* _Exercise details_
Render every line of the material below as a JSON list of strings, one string per line, with blank lines skipped and the pictures left out.
┌─ Supplied records
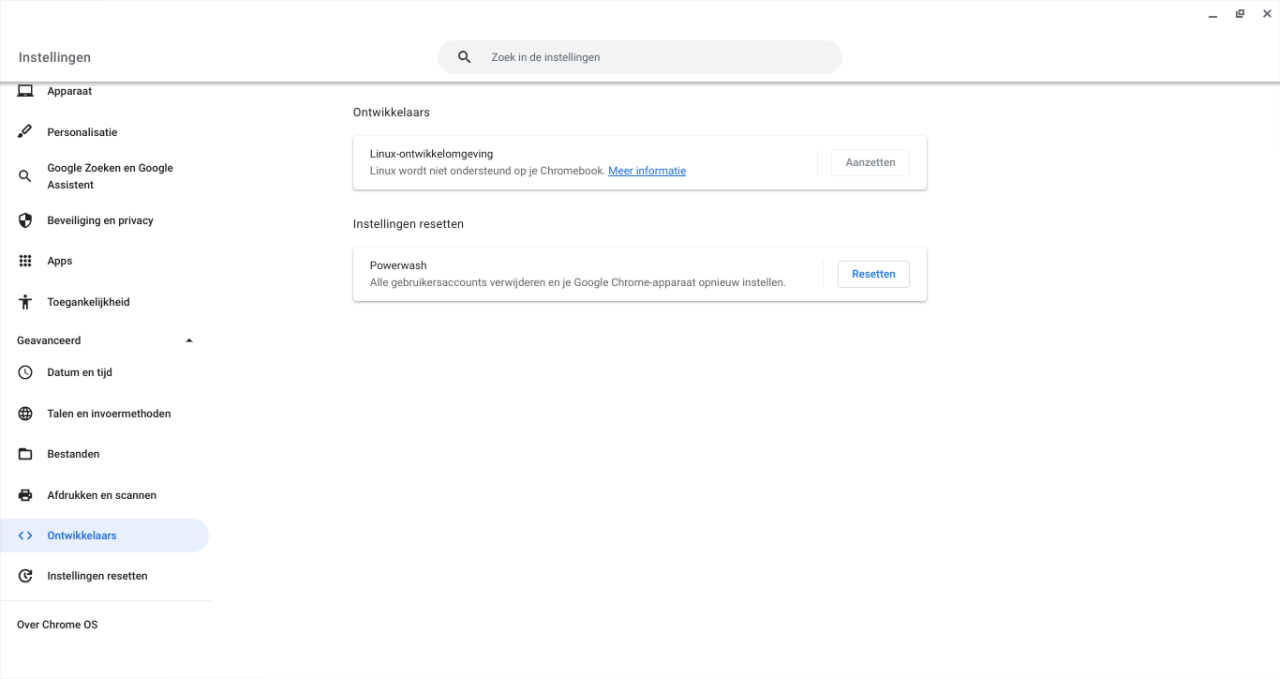Select Ontwikkelaars in the sidebar
Screen dimensions: 1280x679
click(x=80, y=535)
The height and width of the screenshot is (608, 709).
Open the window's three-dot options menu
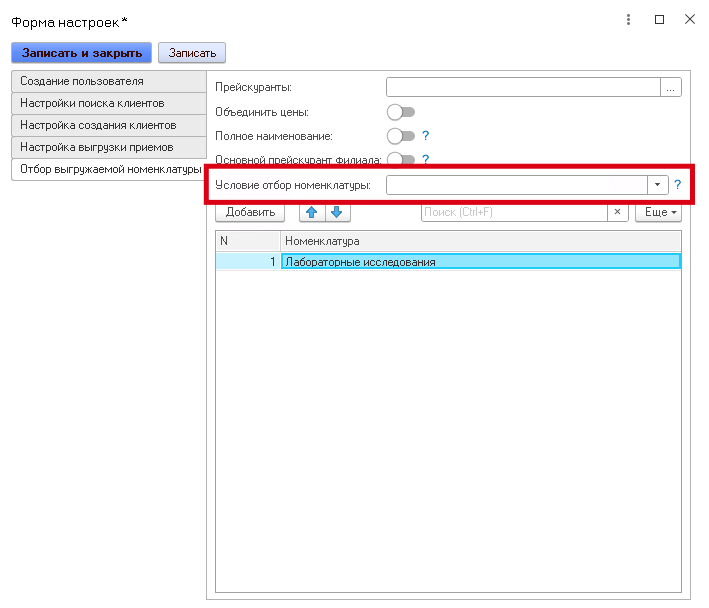click(x=628, y=20)
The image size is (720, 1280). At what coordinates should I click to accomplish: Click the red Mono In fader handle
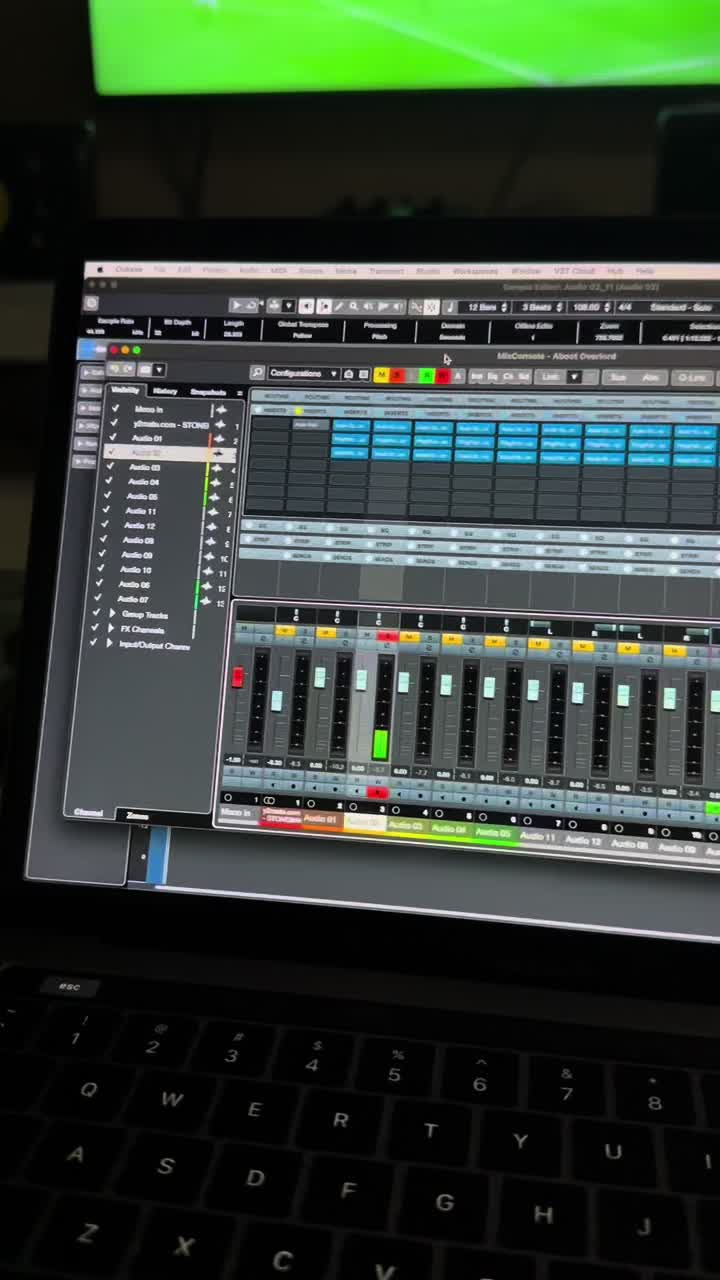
└─
* _Output of the exercise_
[
  "Select Ontwikkelaars in the sidebar",
  "Screen dimensions: 1280x679",
  "click(x=80, y=535)",
  "The height and width of the screenshot is (608, 709).",
  "Open the window's three-dot options menu",
  "click(x=628, y=20)",
  "The image size is (720, 1280). At what coordinates should I click to accomplish: Click the red Mono In fader handle"
]